WHAT IS BEING ASKED :: Report all lines in the records that hold the string "agent".

RECORDS SUPPLIED ::
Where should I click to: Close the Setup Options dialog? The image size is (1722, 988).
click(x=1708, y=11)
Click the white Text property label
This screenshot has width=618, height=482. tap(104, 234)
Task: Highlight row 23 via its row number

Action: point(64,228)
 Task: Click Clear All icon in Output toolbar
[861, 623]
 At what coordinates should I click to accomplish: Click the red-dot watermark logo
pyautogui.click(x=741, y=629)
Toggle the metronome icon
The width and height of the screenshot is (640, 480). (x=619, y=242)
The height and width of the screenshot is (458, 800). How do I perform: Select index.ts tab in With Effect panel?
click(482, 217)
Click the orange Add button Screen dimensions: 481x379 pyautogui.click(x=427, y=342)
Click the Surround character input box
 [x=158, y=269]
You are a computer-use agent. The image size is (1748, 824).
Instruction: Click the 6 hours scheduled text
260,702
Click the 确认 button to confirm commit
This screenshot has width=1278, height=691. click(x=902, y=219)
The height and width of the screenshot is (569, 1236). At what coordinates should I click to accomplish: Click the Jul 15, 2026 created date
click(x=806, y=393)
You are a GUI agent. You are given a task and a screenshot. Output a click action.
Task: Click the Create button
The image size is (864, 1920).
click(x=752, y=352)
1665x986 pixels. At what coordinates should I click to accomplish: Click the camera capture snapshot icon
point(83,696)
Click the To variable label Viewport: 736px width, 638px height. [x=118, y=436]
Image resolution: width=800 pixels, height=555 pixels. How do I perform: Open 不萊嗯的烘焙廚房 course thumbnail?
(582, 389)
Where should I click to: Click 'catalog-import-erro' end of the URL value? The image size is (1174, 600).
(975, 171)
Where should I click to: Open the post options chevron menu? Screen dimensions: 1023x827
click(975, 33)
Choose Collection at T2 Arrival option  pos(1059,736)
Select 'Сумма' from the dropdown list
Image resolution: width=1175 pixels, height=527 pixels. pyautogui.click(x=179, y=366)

ANSWER TO THIS PROBLEM ::
You are a computer-use agent. The image size is (1748, 824).
You are a GUI agent. You are given a task and a screenshot. Output a click action.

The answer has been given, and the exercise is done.